The Band

Mike Callian for SPIT REED

Photos Courtesy of Mike Callian


For me, waterfowl hunting has become the pursuit of perfect moments. When a mallard drake banks so hard to your call that you see his full speculum on both wings. When a honker pair hits the decoys hissing ready for a fight. When you come up and out of a blind and fold a hovering drake pintail with a giant stinger. On New Year's Eve, I experienced a very personal perfect moment in the field.

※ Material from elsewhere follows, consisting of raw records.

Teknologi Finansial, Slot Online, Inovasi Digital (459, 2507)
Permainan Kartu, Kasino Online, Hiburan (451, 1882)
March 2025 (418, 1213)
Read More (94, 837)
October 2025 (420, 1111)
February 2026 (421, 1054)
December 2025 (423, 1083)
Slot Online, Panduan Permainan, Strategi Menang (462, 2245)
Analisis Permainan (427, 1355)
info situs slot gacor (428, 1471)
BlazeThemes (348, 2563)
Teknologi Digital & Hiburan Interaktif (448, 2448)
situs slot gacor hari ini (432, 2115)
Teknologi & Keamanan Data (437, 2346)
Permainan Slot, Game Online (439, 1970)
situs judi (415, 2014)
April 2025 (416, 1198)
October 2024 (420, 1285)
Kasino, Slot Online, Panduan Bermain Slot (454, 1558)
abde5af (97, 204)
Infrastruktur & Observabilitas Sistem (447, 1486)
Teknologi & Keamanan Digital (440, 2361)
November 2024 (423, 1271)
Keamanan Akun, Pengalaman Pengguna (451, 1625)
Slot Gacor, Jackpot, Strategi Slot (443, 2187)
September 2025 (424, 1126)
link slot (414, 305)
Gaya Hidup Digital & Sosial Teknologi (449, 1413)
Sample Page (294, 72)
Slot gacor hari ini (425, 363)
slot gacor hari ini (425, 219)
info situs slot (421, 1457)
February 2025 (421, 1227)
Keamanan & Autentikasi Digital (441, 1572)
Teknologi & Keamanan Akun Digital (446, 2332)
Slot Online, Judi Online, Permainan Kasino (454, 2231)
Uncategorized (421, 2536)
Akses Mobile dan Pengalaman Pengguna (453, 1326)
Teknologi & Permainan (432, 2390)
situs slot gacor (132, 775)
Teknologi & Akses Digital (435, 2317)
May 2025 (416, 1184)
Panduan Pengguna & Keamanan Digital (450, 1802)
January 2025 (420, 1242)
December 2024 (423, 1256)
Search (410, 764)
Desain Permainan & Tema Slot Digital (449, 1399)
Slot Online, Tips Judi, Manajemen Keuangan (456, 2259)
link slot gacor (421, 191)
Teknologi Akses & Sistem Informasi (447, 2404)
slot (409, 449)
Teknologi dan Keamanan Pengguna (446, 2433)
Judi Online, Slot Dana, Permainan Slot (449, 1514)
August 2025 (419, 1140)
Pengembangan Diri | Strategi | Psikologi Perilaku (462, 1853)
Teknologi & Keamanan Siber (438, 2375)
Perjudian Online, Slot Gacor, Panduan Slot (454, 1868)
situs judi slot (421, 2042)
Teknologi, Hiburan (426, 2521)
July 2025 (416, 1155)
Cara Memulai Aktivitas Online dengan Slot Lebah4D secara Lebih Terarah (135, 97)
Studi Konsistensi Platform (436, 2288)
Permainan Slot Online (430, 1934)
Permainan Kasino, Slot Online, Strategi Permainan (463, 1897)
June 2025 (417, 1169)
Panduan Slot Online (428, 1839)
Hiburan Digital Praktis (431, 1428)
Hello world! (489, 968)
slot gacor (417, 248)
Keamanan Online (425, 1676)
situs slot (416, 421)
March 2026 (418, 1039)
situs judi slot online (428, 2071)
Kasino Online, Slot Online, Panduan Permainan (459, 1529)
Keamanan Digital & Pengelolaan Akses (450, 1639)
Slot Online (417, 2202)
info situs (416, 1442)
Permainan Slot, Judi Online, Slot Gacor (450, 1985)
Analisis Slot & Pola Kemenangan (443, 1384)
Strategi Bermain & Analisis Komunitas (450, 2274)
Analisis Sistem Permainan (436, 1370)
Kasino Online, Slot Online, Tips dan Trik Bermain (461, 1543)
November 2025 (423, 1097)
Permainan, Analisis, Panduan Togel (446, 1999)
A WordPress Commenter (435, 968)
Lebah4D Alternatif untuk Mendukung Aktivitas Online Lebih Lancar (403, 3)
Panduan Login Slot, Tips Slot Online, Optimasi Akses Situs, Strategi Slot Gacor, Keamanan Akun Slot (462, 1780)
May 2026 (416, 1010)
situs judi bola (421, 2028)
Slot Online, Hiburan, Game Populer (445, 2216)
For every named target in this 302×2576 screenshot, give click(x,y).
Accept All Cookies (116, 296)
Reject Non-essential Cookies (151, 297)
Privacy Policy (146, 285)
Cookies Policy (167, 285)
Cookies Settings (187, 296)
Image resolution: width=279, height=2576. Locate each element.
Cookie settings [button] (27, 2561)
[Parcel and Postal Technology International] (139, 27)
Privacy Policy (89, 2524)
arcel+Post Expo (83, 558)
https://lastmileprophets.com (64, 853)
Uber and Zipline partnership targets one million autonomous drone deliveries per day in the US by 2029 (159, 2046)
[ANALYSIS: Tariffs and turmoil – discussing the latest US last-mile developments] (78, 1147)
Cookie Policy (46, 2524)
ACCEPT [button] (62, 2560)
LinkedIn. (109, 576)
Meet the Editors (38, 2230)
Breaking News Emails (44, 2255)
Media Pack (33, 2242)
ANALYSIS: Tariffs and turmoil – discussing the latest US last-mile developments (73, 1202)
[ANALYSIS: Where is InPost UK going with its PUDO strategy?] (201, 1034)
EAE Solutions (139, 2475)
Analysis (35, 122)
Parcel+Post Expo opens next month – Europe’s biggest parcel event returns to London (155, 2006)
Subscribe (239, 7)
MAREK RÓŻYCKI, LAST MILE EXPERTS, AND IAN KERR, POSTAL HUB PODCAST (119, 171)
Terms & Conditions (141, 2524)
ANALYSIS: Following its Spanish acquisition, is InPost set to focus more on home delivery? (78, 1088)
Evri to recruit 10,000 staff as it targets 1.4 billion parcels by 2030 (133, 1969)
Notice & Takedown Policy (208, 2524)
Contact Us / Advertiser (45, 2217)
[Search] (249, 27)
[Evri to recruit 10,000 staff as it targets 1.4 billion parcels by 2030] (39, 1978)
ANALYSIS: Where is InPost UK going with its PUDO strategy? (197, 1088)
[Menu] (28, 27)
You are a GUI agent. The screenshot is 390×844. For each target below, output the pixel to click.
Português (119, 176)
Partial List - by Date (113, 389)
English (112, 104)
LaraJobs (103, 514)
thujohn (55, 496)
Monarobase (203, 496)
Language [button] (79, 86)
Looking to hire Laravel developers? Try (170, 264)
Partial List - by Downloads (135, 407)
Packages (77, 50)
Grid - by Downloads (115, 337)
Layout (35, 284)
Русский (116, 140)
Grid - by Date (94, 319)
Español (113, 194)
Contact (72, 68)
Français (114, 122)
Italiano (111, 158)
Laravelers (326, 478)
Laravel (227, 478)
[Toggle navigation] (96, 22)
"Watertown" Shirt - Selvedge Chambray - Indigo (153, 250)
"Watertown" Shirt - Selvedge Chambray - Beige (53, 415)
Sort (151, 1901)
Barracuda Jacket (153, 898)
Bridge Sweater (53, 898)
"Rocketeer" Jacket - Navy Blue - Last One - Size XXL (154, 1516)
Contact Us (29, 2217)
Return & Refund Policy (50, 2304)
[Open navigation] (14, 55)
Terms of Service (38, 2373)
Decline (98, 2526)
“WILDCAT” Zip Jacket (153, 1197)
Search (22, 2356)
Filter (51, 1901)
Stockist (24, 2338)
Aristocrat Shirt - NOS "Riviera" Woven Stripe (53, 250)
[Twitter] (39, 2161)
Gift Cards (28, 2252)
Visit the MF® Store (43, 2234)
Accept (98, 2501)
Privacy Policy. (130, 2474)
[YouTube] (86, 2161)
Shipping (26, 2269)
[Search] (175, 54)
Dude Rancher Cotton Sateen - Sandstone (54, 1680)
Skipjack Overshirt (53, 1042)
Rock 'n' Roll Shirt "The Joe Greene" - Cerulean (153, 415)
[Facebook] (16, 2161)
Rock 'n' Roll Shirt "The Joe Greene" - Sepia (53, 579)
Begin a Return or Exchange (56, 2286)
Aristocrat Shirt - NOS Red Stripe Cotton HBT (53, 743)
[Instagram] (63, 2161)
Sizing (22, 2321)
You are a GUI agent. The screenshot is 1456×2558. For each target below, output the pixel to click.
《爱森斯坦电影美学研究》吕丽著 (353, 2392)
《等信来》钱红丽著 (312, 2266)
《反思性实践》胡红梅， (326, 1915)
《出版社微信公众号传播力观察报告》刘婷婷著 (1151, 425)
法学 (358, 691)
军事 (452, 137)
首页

On November 21st, I found myself with a little free time in the afternoon. As an extremely part-time photographer, it's always exciting to have a few minutes to shoot some photos in good light. I grabbed my Canon DSLR and headed to a spot near Albany, OR that always holds a bunch of ducks. On arrival, I found a greenhead with a band on his right leg. It took a while and quite a few photos, but I eventually was able to read the entirety of his nine-digit band code. Right after I snapped the last shutter on him, he took flight and flew straight West until he was out of sight. I headed back to the house to download photos and enter his band data. ‘Mr. 2257-33103’ was banded near Palmer, Alaska this summer as an adult. I have photographed and digiscoped many neck collars on geese and on swans (which are three to four digits and easy to record) in addition to a few hawk and pelican wing tags. This was the first band report I had ever entered for a duck where I was able to check the “Saw or photographed federal band while bird was free” and “Alive Released/Left on bird” boxes on the form.

 
 

Fast forward to the last day of 2022. Three good friends and I decided we would run some traffic on ducks and geese on a big sheet water pond. This piece of water had a whopping total of 10 ducks on it the day before, but many were trading around the area on any given day. We agreed to pool our decoys together and put out a large spread. We knew we would get a sure crack at the 10 ducks living there, but hopefully pull some of the tall dots in the sky ducks and geese if we saw any. The hunt went exceptionally well in the morning, with the big spread and super aggressive calling doing a number on anything that came within eyesight or earshot of us. By late morning we already had a few limits of mallards and a handful of cackling geese.

 
 

The action had slowed a bit toward the afternoon and I was half asleep in my blind when I heard Brad say “Mike, that’s on your side, you shoot it”. I looked over my right shoulder and tipped the bill of my hat up. Out the crack of the layout blind doors, I see a single drake mallard bombing in. I quickly twisted myself into a better position and let him back-wing over the decoys for a bit before coming up and sending him to mallard heaven. On the walk out to retrieve the bird, I saw the band on his right leg. I have been blessed to shoot many bands through the years and it's always fun to get a random one, but I played it cool and didn’t say anything till I dropped the duck next to Brad’s blind. After the high fives and the celebration simmered, Brad held the duck up and inspected the band. I jokingly said, “I wonder if it’s that Alaskan mallard I got the photo of. We better check.” I pulled my phone out and read the code from the certificate out loud. Astonished, Brad handed me the duck and said, “It’s him”.

 
 

I still am trying to process the chances of me photographing this duck only to shoot it over a month later in a highly pressured hunting area, after extreme weather changes, and many miles from where I first saw him. I have set up many specific birds I've found while scouting and taken them the next day in the same spot, but this was easily the most personal experience I have had with an individual bird. It looks like I’m going to have to come out of taxidermy retirement for myself one last time as this band isn’t going to get pinched onto the lanyard.